Over the last few days I have been reposting most of my blogs that were on sms2003.com on to my windowsadvice.com blog. Now whilst the information is still accessible on the old server, I’ve totally lost any ability to manage, organise or amend them.

So I asked Steve (who setup sms2003.com) if he could send me a dump from the database of all my blogs, and he did. In fact he send me an export of the whole database which included everyone’s blogs and all the comments (including the spam!).

The first task was to figure out what on earth I should do with this .bak file I had as an attachment in my email. I recognised the file extension from somewhere, but I couldn’t quite place what it was or what I should do with it. A bit of Googling gave me the right hint – I should try importing it into SQL Server 2000. Ah ha! I had realised where I had seen it before, so I muddled along into Enterprise Manager and tried to restore the database.

Except that it kept failing. It took a bit more Googling and a hunt in the Options tab to work out that I needed to modify the location of where the database was being restored to, in order for the process to work.

Now I had the data in a usable form, I needed to get the pertinent parts out of the database and into a text file. For that, I just exported the contents of the blog_Content table where ever I was the author. That did mean that I didn’t get any of the comments, but then I didn’t particularly feel the need to move them across.

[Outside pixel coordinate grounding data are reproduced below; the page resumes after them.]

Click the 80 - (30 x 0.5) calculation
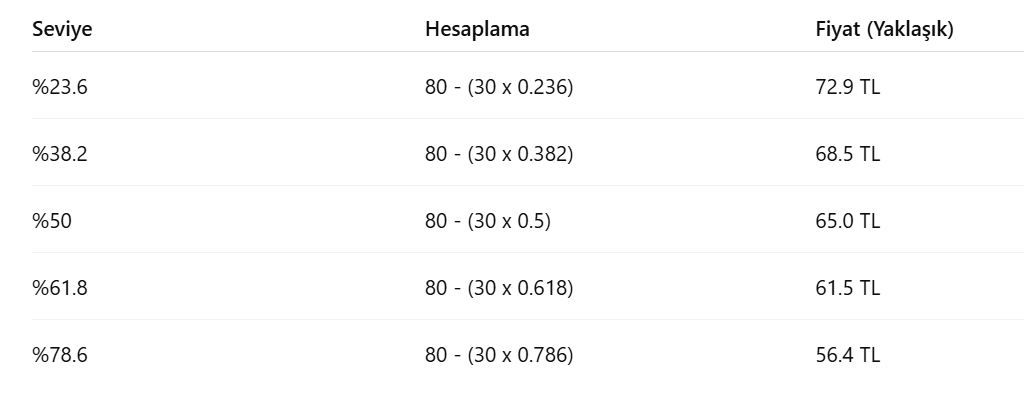Viewport: 1024px width, 393px height. 488,221
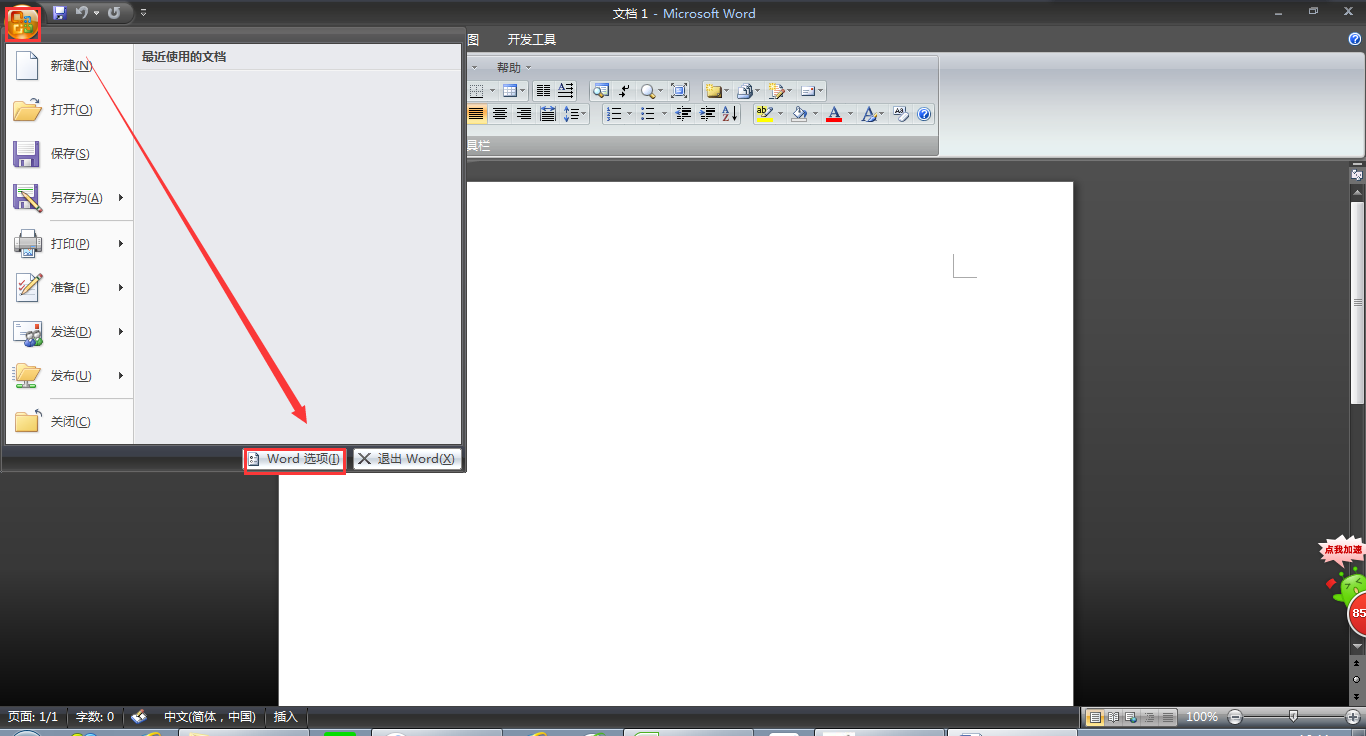Image resolution: width=1366 pixels, height=736 pixels.
Task: Click the Word 选项 button
Action: click(x=295, y=459)
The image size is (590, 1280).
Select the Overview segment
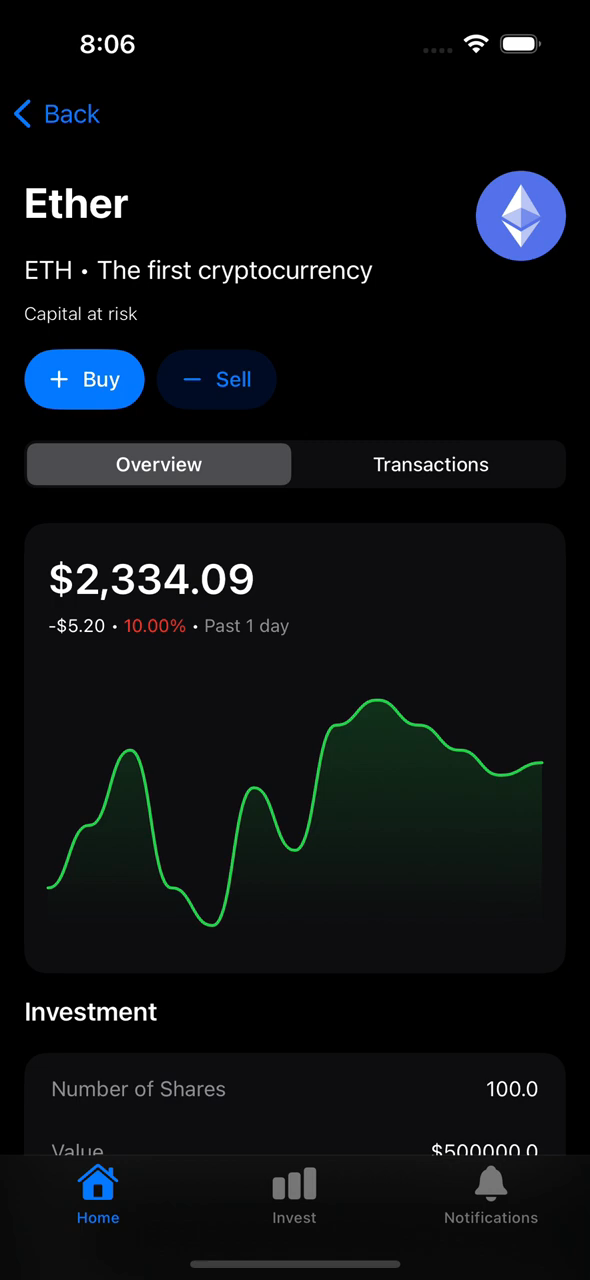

One thing to note, SQL stores the " character as two " characters. So I substituted the two "s for one in the exported text. Then, for almost every entry in the export, I cut and pasted the title and code content into BlogJet, tidied up the formatting, checked the spelling and made the occasional grammatical change before uploading it to windowsadvice.com . Then using the admin console in Community Server I pasted in the date and time the post was originally made.